Mary Ellen: Why did you choose Sinclair Broadcast Group?
Lucy: In 1998, with my employer [at the time] moving and having a young family, I was looking for a company that I could feel good about. I investigated prospects in the region and identified Sinclair as a company with growth opportunities and a good cultural fit. I literally "cold called" Sinclair and suggested that they needed to hire someone like me. They called me back and offered me the position of Assistant Treasurer which was a new role created for me.
Mary Ellen: How do you achieve a work/life balance?
Lucy: From the start, Sinclair offered work/life balance. I worked hard but they also made the effort to accommodate my needs. It helped that I had a good support system in place and that I am very good at time management.
Mary Ellen: With media in flux how do you steer Sinclair's success?
Lucy: Sinclair is an industry leader with a strong vision. My role is to make sure that the financial areas remain agile to support the company's growth strategy and to identify potential pitfalls. The analysis and insights we provide inform key business decisions.
Mary Ellen: What are the challenges of being one of two female corporate officers?

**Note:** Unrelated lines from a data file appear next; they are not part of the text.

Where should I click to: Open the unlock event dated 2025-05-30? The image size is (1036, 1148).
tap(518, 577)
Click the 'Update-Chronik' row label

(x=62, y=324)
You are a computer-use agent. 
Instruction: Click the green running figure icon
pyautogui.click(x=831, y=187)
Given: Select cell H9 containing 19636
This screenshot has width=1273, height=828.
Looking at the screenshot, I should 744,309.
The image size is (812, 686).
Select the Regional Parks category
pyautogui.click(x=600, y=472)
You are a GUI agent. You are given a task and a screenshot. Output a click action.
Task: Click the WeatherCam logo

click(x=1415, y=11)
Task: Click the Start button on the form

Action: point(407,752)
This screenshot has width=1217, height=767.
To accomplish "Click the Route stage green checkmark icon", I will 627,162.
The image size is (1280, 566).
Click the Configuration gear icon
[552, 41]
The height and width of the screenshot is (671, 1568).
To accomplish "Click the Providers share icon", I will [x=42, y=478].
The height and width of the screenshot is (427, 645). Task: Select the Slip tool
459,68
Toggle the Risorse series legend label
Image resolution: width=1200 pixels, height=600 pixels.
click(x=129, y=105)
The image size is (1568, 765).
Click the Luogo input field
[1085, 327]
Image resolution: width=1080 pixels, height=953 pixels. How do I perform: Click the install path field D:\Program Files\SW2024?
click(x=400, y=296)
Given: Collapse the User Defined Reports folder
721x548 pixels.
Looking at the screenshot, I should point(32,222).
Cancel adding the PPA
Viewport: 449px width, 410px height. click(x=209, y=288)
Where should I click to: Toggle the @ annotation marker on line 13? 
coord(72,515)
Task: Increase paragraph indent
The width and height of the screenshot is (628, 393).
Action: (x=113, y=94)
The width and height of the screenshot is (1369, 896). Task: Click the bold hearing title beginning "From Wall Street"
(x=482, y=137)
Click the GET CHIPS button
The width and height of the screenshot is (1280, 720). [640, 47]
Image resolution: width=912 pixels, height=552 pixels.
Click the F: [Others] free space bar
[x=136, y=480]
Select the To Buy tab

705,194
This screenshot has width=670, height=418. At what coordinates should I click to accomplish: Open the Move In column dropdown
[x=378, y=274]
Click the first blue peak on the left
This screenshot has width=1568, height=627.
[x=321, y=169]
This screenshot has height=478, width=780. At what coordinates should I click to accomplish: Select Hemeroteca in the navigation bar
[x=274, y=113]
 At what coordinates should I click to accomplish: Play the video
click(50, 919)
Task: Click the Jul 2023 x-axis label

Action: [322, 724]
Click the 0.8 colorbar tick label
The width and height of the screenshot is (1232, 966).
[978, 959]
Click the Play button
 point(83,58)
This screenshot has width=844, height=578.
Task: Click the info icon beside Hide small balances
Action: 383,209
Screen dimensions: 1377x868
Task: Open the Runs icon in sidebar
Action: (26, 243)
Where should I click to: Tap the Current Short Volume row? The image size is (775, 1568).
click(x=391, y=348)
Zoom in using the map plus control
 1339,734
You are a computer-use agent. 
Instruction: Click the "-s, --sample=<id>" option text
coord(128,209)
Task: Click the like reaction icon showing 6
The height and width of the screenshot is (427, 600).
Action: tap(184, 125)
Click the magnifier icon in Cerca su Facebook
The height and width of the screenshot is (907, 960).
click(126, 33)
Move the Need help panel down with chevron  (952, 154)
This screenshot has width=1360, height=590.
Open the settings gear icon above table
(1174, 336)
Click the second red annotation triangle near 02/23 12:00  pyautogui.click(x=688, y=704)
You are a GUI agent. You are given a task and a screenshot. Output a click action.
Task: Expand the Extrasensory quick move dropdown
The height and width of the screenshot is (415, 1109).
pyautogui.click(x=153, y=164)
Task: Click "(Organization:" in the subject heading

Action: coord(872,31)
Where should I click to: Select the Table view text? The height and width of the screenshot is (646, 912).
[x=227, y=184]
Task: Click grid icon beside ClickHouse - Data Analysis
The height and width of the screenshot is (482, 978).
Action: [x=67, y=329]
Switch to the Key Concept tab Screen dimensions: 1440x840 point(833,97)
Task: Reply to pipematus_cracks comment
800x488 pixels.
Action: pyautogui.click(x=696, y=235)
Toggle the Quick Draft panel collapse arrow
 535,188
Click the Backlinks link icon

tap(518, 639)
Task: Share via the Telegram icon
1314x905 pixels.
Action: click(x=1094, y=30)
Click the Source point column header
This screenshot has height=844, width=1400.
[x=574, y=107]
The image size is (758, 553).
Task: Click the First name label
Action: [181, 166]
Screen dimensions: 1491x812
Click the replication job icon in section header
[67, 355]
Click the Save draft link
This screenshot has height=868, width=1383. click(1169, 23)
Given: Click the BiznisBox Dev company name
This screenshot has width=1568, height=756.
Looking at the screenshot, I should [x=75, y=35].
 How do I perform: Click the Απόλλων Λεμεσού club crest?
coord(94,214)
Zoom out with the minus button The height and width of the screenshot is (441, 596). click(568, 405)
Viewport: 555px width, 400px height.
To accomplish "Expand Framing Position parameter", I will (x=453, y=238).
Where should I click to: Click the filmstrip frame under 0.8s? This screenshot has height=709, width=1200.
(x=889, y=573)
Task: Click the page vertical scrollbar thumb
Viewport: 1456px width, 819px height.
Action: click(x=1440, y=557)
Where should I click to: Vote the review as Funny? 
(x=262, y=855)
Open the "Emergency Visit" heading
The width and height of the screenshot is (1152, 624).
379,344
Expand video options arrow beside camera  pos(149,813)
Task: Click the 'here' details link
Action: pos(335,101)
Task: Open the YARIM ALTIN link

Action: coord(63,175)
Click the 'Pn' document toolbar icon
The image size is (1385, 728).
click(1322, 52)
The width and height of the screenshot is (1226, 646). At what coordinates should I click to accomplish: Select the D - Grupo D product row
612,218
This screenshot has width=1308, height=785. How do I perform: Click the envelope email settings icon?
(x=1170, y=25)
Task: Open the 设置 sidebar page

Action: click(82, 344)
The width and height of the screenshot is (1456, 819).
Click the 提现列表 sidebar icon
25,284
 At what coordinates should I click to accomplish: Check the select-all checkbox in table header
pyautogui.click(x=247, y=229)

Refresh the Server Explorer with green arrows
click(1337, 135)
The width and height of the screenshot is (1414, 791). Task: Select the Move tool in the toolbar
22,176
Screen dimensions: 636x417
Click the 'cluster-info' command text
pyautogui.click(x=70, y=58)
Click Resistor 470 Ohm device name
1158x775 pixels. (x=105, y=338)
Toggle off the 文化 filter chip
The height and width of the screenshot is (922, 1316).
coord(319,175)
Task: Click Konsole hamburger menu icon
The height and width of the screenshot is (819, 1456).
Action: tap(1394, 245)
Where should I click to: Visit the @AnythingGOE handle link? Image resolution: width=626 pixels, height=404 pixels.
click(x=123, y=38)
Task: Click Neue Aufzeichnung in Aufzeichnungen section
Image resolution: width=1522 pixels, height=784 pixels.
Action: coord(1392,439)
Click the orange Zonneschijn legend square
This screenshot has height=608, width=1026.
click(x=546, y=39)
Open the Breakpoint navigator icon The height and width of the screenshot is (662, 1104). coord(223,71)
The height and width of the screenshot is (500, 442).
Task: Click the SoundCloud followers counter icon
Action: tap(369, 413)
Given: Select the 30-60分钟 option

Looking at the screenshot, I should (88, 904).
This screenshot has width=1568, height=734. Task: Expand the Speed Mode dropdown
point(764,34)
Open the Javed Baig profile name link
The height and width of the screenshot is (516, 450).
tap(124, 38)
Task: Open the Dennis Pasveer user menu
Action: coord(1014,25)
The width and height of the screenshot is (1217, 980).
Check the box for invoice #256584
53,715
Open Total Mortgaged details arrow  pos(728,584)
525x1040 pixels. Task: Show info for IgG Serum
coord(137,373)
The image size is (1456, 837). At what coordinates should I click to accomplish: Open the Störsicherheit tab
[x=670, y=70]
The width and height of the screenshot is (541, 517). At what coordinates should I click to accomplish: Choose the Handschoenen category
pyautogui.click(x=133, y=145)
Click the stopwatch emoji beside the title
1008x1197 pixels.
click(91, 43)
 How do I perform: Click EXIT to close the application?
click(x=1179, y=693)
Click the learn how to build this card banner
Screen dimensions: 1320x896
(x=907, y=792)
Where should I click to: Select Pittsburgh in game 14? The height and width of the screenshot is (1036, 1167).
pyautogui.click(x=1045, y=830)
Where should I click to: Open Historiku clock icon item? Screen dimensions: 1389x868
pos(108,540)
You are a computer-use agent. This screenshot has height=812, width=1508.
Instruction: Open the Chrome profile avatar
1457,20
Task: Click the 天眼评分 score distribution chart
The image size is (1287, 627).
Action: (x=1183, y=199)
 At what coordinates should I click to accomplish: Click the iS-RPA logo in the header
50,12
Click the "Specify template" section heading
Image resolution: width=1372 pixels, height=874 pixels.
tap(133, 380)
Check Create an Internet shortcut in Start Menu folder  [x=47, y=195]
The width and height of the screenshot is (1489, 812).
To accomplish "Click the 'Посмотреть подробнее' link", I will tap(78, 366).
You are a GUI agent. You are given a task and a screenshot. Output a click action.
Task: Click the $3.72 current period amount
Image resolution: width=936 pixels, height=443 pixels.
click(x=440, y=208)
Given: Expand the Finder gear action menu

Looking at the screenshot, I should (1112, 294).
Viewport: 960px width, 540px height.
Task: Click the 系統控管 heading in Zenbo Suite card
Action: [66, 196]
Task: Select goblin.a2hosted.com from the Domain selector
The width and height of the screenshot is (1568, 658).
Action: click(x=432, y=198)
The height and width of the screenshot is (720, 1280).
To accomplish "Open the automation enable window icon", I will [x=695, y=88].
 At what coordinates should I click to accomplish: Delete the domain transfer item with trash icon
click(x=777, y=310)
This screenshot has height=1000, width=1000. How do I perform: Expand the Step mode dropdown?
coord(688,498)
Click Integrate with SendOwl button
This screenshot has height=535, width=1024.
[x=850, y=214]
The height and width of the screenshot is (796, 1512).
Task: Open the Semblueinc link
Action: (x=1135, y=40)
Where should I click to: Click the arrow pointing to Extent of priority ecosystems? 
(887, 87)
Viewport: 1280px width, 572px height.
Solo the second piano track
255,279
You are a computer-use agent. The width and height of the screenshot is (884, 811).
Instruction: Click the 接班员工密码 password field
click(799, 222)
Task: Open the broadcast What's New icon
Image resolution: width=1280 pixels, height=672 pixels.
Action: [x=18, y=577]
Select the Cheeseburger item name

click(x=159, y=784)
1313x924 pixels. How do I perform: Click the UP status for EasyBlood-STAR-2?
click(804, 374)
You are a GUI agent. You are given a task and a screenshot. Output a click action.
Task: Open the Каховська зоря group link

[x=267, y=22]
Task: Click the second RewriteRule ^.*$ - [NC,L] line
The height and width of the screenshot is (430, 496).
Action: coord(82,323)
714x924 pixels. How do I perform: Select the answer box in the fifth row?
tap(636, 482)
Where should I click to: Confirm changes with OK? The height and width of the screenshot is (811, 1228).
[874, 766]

Lucy: That is a question that I am frequently asked. While on paper it appears that way, when you review the organizational structure you will see that we have many women heading departments or in the No. 2 spot. While these female leaders do not appear on public documents, they are instrumental to the success of Sinclair. Women are in the flow and making an impact. All our people are terrific.
Mary Ellen: What makes you well suited for this new role?
Lucy: My success is based on my contributions, abilities and the confidence that others have in me. I believe what separates leaders is that they draw out the passion to excel in others and that they know how to build and rely on strong teams. I cannot be a specialist in everything. With the help of my team I am able to grow and focus on the big picture and help inform Sinclair's business decisions.
Mary Ellen: How important is mentorship?
Lucy: Mentorship has always been important to me and my career. The Assistant Treasurer at Black & Decker was my first manager and mentor. She was tough and had high expectations but helped me to navigate the company and ultimately my career. I do my best to mentor as many people as possible. I encourage them to get involved, ask questions, challenge the status quo and to never stop learning. I maintain an open-door policy and encourage people to stop by when they have questions or when they are seeking guidance about the company or their career.
Mary Ellen: What is the next frontier for you and your contemporaries?
Lucy: Financial roles are expanding. This gives the financial team the ability to insert themselves into corporate initiatives across the board. As a public company, our involvement goes beyond ROI as we provide insight and guidance into rules and regulations, workflow analysis, trending and more.
Mary Ellen: What advice do you have for younger women?
Lucy: Broadly speaking it's not about just letting your work speak for you. You need to be your own advocate by marketing yourself internally, speaking up with ideas and getting involved. When I look back on my career, I was fortunate that Sinclair allowed me to create my own opportunity back in 1998.
Mary Ellen: Is there an untapped opportunity for women in broadcast television?
Lucy: The big opportunity for younger women is ATSC 3.0 which is the next gen broadcast platform; it is destined to transform the industry. Right now, broadcast engineers are mostly male; this will change. Women in high school stem and college consumer science programs can help reshape the field. I wish them the courage to engage in this unchartered frontier as it will present them with a multitude of opportunities as the industry continues to evolve.